Despite the obviousness of its narrative trajectory, “Black Flies” is less interested in telling a conventional story than it is in tracing the slow descent from doing the lord’s work to becoming the devil’s envoy (Pitt’s metal-head paramedic illustrates the worst-case scenario, though his performance is just cracked enough to create some interesting textures). What little plot the movie has to offer only kicks in after Rut and Cross are presented with the opportunity to help a woman — played by captivating “Catch the Fair One” star Kali Ries — deliver her baby. That obviously goes wrong in more ways than you would ever want to imagine, as Rut gets stuck at the crossroads between saving people and sparing them the trouble.
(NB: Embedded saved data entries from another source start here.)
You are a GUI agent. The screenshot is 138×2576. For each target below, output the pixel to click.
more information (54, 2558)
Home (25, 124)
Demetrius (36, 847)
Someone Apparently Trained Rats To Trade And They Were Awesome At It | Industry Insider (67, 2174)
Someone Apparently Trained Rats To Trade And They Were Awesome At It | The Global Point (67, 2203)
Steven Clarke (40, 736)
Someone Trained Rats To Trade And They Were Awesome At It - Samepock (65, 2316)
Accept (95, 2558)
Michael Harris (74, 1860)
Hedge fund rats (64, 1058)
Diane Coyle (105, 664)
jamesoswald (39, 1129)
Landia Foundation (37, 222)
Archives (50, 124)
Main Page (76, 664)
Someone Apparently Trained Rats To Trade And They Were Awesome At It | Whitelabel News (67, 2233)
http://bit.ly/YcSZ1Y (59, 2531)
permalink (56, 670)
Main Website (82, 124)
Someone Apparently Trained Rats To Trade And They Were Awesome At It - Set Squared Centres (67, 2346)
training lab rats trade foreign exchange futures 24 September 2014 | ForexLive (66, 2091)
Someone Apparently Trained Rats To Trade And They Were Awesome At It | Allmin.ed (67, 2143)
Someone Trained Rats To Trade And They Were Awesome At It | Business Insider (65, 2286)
There’s no denying that America’s obscene disregard for the health and safety of its citizens might lead a first responder to believe that they’re on the front lines of an unwinnable fight, but indelicate fiction has a way of making life’s most unbearable truths seem like the stuff of fantasy. After watching this movie swirl down the drain for 90 minutes, the sight of Sean Penn stepping into a decrepit bathroom while holding the fate of a premature, HIV-positive baby in his cragged hands can’t help but feel suffocatingly overwrought; instead of sobering you to attention, the scene only exposes how artificially Sauvaire’s film has blocked out anything that might pull its characters back from the brink.
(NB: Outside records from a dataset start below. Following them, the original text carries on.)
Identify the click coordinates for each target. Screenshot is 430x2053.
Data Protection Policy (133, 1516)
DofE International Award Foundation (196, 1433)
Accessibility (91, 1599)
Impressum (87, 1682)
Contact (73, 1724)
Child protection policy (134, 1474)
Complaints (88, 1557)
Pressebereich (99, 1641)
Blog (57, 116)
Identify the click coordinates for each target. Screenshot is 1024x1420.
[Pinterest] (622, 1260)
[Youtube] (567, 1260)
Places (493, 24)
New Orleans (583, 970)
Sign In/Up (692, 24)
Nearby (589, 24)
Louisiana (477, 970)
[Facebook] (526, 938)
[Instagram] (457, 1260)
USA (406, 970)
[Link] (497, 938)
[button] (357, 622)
It’s a choice made in the service of a climactic scene that predictably floods Rut in the light at the end of the tunnel, as “Black Flies” reverses two hours of “you can’t save everyone” in a single swoop by restoring the power of saving anyone at the last minute. Both arguments would have been strengthened by a film that alternated between them rather than using one as a cudgel to beat the other within an inch of its life. But “Black Flies” is too enraptured by the violence it finds in the margins of New York City to meaningfully interrogate the mental stress of healing it; too focused on the constant buzz of sirens and death to rescue anything more nuanced from those layers of white noise.
“Black Flies” premiered in Competition at the 2023 Cannes Film Festival. It is currently seeking U.S. distribution.